Dicha Compañía se fundó en 1763. Inmediatamente antes se había formado la Compañía de Libreros de Madrid o Compañía de Mercaderes de libros de Madrid, a la que entonces se unían los impresores, aunque el mayor peso siguió recayendo en los libreros, lo que provocó quejas de los impresores. Estos vieron, con cierta razón, que la nueva institución pretendía capitalizar, a favor de los comerciantes, los privilegios que habían tenido ellos.
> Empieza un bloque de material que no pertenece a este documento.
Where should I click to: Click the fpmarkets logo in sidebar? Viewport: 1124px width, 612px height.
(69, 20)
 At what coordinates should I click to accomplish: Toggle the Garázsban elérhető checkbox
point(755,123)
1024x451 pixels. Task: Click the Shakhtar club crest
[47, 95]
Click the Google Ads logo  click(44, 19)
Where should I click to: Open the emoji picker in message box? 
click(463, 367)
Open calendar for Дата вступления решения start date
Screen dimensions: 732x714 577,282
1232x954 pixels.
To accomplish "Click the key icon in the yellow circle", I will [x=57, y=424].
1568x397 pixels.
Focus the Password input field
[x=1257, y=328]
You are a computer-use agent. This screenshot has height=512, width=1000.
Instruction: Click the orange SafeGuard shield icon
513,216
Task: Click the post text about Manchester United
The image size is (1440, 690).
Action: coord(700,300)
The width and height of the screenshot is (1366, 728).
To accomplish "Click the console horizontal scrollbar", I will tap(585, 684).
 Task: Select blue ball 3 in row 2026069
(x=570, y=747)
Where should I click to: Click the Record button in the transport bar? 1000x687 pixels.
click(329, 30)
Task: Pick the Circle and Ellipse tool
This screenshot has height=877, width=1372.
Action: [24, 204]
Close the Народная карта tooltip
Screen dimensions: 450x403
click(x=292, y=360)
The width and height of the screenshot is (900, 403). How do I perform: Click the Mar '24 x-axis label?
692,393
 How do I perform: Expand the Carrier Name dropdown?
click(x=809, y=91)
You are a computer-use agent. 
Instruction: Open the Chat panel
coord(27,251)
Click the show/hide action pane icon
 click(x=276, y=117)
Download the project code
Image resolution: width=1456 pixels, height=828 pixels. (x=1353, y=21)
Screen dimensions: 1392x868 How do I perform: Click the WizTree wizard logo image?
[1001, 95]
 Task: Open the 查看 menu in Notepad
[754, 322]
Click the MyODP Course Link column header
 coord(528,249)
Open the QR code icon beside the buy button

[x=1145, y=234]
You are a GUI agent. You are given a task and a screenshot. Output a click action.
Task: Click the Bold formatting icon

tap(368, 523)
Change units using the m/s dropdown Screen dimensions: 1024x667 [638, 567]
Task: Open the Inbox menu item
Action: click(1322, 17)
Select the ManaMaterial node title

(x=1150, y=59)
Aunque comenzó en Madrid, la idea era extenderse a todo el Reino. Se trataba de una sociedad de acciones (quien entrara debía aportar al menos 1500 reales) que invitaba a todos los libreros e impresores, sin distinción alguna, a unirse a ella. Detrás de tal generosidad hay que saber leer oportunidades de mercado de la época. La Compañía, merced de las gracias que obtenía de la administración, y de la fuerza de la unión de los libreros más importantes de la ciudad, conseguía precios en torno al 20% más bajos que el resto del sector, lo que hacía muy difícil competir fuera. Por otro lado, los beneficios se repartían a posteriori, lo que beneficiaba a los libreros grandes, que podían adelantar el dinero. Además se beneficiaba, como hemos dicho, a los libreros frente a los impresores. La idea era pues, conseguir una posición de monopolio de los grandes mercaderes del libro.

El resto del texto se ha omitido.